The claim would be falsified if a line-aware verifier shows that the 20 flagged code-reference claims still match current source exactly, or if a future run finds that refresh-before-repeat gates do not reduce repeated stale claims. The policy simulation in the data file says unresolved stale_overclaim_rate would fall to 0 if all ledger actions were applied before repetition. That is a deterministic simulation, not a measured later-cycle outcome.

Replication

Run:

node scripts/research-experiments/proof-debt-ledger.mjs

This writes:

apps/web/content/research/data/proof-debt-ledger.json

Then run:

pnpm research:audit
pnpm exec tsx -e "import fs from 'node:fs'; import { auditResearchArtifactQuality } from './packages/db/src/research-artifact-quality-guard'; const content=fs.readFileSync('apps/web/content/research/2026-06-12-proof-debt-ledger-agent-research.md','utf8'); const paper={slug:'2026-06-12-proof-debt-ledger-agent-research',title:'Proof Debt Is the New Technical Debt: A Ledger for Agent Research Claims',abstract:'Deterministic proof-debt ledger over public Armalo research claims.',content}; const experiment={slug:'proof-debt-ledger',paperSlug:paper.slug,methodology:'Measure, compare, and evaluate public research claim provenance, source freshness, registry coverage, and future experiment materialization on committed files with a deterministic ledger and reproducible JSON output.',config:{primaryMetric:'stale_overclaim_rate',promotionGate:'Promote only when a later cycle shows at least 30 percent lower stale_overclaim_rate without reducing true-positive claim coverage and with all evidence artifacts present.',evidenceArtifact:'apps/web/content/research/data/proof-debt-ledger.json',publicBoundary:'Public boundary excludes private customer data, secrets, raw prompts, proprietary internal payloads, tenant identifiers, and unsafe operational details while publishing aggregate methods and outcomes.'}}; const report=auditResearchArtifactQuality([paper],[experiment],{minimumPaperWords:650,minimumExternalSources:2}); console.log(JSON.stringify(report,null,2)); if(!report.passed) process.exit(1);"

The measurement script and data file are the source of the quantitative claims in this paper.
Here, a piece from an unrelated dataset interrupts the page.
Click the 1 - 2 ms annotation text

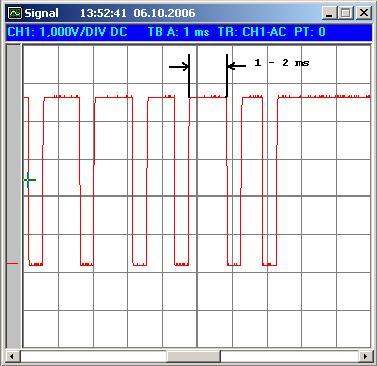coord(282,63)
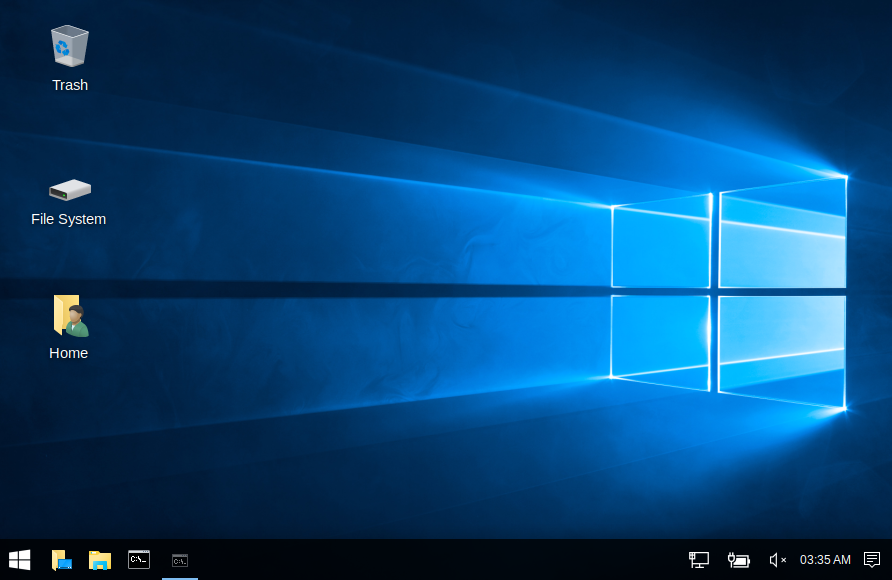892x580 pixels.
Task: Click the Show Desktop taskbar icon
Action: tap(62, 560)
The claims are registered in apps/web/content/research/claims-registry.json.

Conclusion

Proof debt is now measurable. In this run, the first-order research integrity gates worked: no missing sources, no missing producers, and no unregistered new research papers. The remaining gap is freshness. Agent systems that publish claims against live code and runtime policies need a refresh-before-repeat ledger, because source drift turns yesterday's valid evidence into tomorrow's overclaim.